---- AVAILABLE DATA
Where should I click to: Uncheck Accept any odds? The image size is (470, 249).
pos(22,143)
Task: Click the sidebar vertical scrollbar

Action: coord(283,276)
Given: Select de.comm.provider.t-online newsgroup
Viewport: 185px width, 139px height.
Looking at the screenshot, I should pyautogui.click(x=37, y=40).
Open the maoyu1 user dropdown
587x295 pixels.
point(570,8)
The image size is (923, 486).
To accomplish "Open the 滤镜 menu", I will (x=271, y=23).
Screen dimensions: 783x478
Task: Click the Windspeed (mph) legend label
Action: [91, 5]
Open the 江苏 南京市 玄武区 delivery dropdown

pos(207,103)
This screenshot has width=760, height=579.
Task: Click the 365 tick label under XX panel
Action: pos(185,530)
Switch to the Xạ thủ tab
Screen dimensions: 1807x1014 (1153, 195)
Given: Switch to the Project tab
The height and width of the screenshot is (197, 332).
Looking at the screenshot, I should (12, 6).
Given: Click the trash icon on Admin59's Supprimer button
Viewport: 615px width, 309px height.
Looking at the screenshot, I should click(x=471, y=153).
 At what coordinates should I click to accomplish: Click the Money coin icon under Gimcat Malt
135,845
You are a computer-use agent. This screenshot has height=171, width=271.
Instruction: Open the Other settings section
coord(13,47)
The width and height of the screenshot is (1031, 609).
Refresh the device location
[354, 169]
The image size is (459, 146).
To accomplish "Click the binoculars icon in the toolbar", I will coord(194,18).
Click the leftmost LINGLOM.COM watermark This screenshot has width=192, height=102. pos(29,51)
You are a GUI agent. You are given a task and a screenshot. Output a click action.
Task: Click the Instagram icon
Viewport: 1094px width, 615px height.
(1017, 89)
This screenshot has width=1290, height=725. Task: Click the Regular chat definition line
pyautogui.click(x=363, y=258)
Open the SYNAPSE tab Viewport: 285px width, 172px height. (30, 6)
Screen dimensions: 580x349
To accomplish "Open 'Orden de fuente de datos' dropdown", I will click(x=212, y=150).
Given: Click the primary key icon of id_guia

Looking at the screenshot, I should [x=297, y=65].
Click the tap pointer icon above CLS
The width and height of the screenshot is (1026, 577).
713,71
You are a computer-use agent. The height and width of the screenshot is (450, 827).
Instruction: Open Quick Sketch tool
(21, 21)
--------
> WORK TO COMPLETE
Quote every line from the beginning of the entries up to and including the line that contains "Given: Switch to the Project tab".

> ANSWER SPACE
Where should I click to: Uncheck Accept any odds? The image size is (470, 249).
pos(22,143)
Task: Click the sidebar vertical scrollbar

Action: coord(283,276)
Given: Select de.comm.provider.t-online newsgroup
Viewport: 185px width, 139px height.
Looking at the screenshot, I should pyautogui.click(x=37, y=40).
Open the maoyu1 user dropdown
587x295 pixels.
point(570,8)
The image size is (923, 486).
To accomplish "Open the 滤镜 menu", I will (x=271, y=23).
Screen dimensions: 783x478
Task: Click the Windspeed (mph) legend label
Action: [91, 5]
Open the 江苏 南京市 玄武区 delivery dropdown

pos(207,103)
This screenshot has width=760, height=579.
Task: Click the 365 tick label under XX panel
Action: pos(185,530)
Switch to the Xạ thủ tab
Screen dimensions: 1807x1014 (1153, 195)
Given: Switch to the Project tab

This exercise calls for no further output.